__WHAT YOU WILL DO__:
Transcribe every record without leaving anything out or changing a word.

(Beginning of MATERIAL FOR THIS EXERCISE)

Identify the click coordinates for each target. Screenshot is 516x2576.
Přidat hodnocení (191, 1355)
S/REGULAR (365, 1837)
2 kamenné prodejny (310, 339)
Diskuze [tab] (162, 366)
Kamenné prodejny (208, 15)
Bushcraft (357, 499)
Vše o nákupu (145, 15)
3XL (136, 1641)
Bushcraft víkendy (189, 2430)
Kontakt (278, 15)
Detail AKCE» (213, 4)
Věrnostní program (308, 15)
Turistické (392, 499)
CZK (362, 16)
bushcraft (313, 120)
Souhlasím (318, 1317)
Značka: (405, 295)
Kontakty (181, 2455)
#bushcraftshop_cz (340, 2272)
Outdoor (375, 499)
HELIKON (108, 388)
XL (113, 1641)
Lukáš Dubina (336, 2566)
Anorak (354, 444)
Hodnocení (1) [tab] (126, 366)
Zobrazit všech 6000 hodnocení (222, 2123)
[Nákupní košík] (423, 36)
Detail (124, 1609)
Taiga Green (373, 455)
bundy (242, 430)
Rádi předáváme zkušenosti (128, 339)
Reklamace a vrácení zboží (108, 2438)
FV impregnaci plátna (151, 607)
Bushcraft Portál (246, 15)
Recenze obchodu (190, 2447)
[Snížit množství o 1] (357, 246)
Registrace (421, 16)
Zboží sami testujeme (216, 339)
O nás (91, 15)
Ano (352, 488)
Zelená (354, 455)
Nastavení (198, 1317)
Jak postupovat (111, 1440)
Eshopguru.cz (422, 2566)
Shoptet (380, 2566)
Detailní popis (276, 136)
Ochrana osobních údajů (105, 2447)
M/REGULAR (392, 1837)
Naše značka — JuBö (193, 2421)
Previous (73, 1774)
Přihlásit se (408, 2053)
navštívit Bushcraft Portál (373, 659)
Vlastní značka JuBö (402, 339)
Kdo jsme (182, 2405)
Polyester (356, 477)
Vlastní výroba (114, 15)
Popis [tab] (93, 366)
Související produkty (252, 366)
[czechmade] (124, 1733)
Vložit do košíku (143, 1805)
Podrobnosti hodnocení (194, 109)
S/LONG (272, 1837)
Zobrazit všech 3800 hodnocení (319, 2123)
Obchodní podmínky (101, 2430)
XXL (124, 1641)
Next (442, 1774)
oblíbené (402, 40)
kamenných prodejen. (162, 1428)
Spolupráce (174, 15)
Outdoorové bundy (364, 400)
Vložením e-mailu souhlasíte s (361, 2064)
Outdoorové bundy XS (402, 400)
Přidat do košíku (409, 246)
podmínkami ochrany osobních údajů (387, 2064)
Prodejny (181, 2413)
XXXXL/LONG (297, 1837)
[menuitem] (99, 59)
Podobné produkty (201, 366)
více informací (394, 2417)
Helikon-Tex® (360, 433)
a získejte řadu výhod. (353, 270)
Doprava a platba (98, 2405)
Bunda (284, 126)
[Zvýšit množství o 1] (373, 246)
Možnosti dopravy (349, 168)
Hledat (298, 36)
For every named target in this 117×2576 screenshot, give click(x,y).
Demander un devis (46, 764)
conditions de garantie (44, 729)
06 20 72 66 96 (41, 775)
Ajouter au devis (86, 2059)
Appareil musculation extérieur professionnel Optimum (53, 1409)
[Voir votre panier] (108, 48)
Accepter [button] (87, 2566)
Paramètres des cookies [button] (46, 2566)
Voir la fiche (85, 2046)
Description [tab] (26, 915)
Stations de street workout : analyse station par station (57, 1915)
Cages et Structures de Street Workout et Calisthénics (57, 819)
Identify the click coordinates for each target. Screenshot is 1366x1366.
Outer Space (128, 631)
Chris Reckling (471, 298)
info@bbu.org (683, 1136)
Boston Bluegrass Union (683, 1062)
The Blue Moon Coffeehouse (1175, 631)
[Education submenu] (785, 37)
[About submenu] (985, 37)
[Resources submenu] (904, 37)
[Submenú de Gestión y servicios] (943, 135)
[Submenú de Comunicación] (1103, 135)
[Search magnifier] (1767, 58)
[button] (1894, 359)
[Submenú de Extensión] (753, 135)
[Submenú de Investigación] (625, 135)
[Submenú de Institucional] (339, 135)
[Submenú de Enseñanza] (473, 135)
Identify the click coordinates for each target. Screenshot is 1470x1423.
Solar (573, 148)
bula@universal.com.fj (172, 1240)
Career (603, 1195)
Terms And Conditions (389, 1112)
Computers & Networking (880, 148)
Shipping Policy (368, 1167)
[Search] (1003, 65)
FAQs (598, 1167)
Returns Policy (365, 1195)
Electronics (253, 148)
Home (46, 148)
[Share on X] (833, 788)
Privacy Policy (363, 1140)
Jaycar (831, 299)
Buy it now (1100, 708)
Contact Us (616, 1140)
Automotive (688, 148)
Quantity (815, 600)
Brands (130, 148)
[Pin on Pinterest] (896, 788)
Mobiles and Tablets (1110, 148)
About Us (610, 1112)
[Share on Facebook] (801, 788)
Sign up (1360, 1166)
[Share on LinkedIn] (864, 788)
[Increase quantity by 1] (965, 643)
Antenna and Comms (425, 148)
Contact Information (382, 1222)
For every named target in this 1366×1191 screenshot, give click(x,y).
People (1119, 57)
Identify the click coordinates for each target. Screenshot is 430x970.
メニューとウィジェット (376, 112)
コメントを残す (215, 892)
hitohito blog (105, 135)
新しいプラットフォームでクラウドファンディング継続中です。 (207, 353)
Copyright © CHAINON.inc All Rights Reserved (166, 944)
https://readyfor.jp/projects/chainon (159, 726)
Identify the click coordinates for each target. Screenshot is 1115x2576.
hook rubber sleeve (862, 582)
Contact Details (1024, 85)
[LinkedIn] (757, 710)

(End of MATERIAL FOR THIS EXERCISE)

__EXPECTED OUTPUT__:
Identify the click coordinates for each target. Screenshot is 516x2576.
Přidat hodnocení (191, 1355)
S/REGULAR (365, 1837)
2 kamenné prodejny (310, 339)
Diskuze [tab] (162, 366)
Kamenné prodejny (208, 15)
Bushcraft (357, 499)
Vše o nákupu (145, 15)
3XL (136, 1641)
Bushcraft víkendy (189, 2430)
Kontakt (278, 15)
Detail AKCE» (213, 4)
Věrnostní program (308, 15)
Turistické (392, 499)
CZK (362, 16)
bushcraft (313, 120)
Souhlasím (318, 1317)
Značka: (405, 295)
Kontakty (181, 2455)
#bushcraftshop_cz (340, 2272)
Outdoor (375, 499)
HELIKON (108, 388)
XL (113, 1641)
Lukáš Dubina (336, 2566)
Anorak (354, 444)
Hodnocení (1) [tab] (126, 366)
Zobrazit všech 6000 hodnocení (222, 2123)
[Nákupní košík] (423, 36)
Detail (124, 1609)
Taiga Green (373, 455)
bundy (242, 430)
Rádi předáváme zkušenosti (128, 339)
Reklamace a vrácení zboží (108, 2438)
FV impregnaci plátna (151, 607)
Bushcraft Portál (246, 15)
Recenze obchodu (190, 2447)
[Snížit množství o 1] (357, 246)
Registrace (421, 16)
Zboží sami testujeme (216, 339)
O nás (91, 15)
Ano (352, 488)
Zelená (354, 455)
Nastavení (198, 1317)
Jak postupovat (111, 1440)
Eshopguru.cz (422, 2566)
Shoptet (380, 2566)
Detailní popis (276, 136)
Ochrana osobních údajů (105, 2447)
M/REGULAR (392, 1837)
Naše značka — JuBö (193, 2421)
Previous (73, 1774)
Přihlásit se (408, 2053)
navštívit Bushcraft Portál (373, 659)
Vlastní značka JuBö (402, 339)
Kdo jsme (182, 2405)
Polyester (356, 477)
Vlastní výroba (114, 15)
Popis [tab] (93, 366)
Související produkty (252, 366)
[czechmade] (124, 1733)
Vložit do košíku (143, 1805)
Podrobnosti hodnocení (194, 109)
S/LONG (272, 1837)
Zobrazit všech 3800 hodnocení (319, 2123)
Obchodní podmínky (101, 2430)
XXL (124, 1641)
Next (442, 1774)
oblíbené (402, 40)
kamenných prodejen. (162, 1428)
Spolupráce (174, 15)
Outdoorové bundy (364, 400)
Vložením e-mailu souhlasíte s (361, 2064)
Outdoorové bundy XS (402, 400)
Přidat do košíku (409, 246)
podmínkami ochrany osobních údajů (387, 2064)
Prodejny (181, 2413)
XXXXL/LONG (297, 1837)
[menuitem] (99, 59)
Podobné produkty (201, 366)
více informací (394, 2417)
Helikon-Tex® (360, 433)
a získejte řadu výhod. (353, 270)
Doprava a platba (98, 2405)
Bunda (284, 126)
[Zvýšit množství o 1] (373, 246)
Možnosti dopravy (349, 168)
Hledat (298, 36)
For every named target in this 117×2576 screenshot, give click(x,y).
Demander un devis (46, 764)
conditions de garantie (44, 729)
06 20 72 66 96 (41, 775)
Ajouter au devis (86, 2059)
Appareil musculation extérieur professionnel Optimum (53, 1409)
[Voir votre panier] (108, 48)
Accepter [button] (87, 2566)
Paramètres des cookies [button] (46, 2566)
Voir la fiche (85, 2046)
Description [tab] (26, 915)
Stations de street workout : analyse station par station (57, 1915)
Cages et Structures de Street Workout et Calisthénics (57, 819)
Identify the click coordinates for each target. Screenshot is 1366x1366.
Outer Space (128, 631)
Chris Reckling (471, 298)
info@bbu.org (683, 1136)
Boston Bluegrass Union (683, 1062)
The Blue Moon Coffeehouse (1175, 631)
[Education submenu] (785, 37)
[About submenu] (985, 37)
[Resources submenu] (904, 37)
[Submenú de Gestión y servicios] (943, 135)
[Submenú de Comunicación] (1103, 135)
[Search magnifier] (1767, 58)
[button] (1894, 359)
[Submenú de Extensión] (753, 135)
[Submenú de Investigación] (625, 135)
[Submenú de Institucional] (339, 135)
[Submenú de Enseñanza] (473, 135)
Identify the click coordinates for each target. Screenshot is 1470x1423.
Solar (573, 148)
bula@universal.com.fj (172, 1240)
Career (603, 1195)
Terms And Conditions (389, 1112)
Computers & Networking (880, 148)
Shipping Policy (368, 1167)
[Search] (1003, 65)
FAQs (598, 1167)
Returns Policy (365, 1195)
Electronics (253, 148)
Home (46, 148)
[Share on X] (833, 788)
Privacy Policy (363, 1140)
Jaycar (831, 299)
Buy it now (1100, 708)
Contact Us (616, 1140)
Automotive (688, 148)
Quantity (815, 600)
Brands (130, 148)
[Pin on Pinterest] (896, 788)
Mobiles and Tablets (1110, 148)
About Us (610, 1112)
[Share on Facebook] (801, 788)
Sign up (1360, 1166)
[Share on LinkedIn] (864, 788)
[Increase quantity by 1] (965, 643)
Antenna and Comms (425, 148)
Contact Information (382, 1222)
For every named target in this 1366×1191 screenshot, give click(x,y).
People (1119, 57)
Identify the click coordinates for each target. Screenshot is 430x970.
メニューとウィジェット (376, 112)
コメントを残す (215, 892)
hitohito blog (105, 135)
新しいプラットフォームでクラウドファンディング継続中です。 (207, 353)
Copyright © CHAINON.inc All Rights Reserved (166, 944)
https://readyfor.jp/projects/chainon (159, 726)
Identify the click coordinates for each target. Screenshot is 1115x2576.
hook rubber sleeve (862, 582)
Contact Details (1024, 85)
[LinkedIn] (757, 710)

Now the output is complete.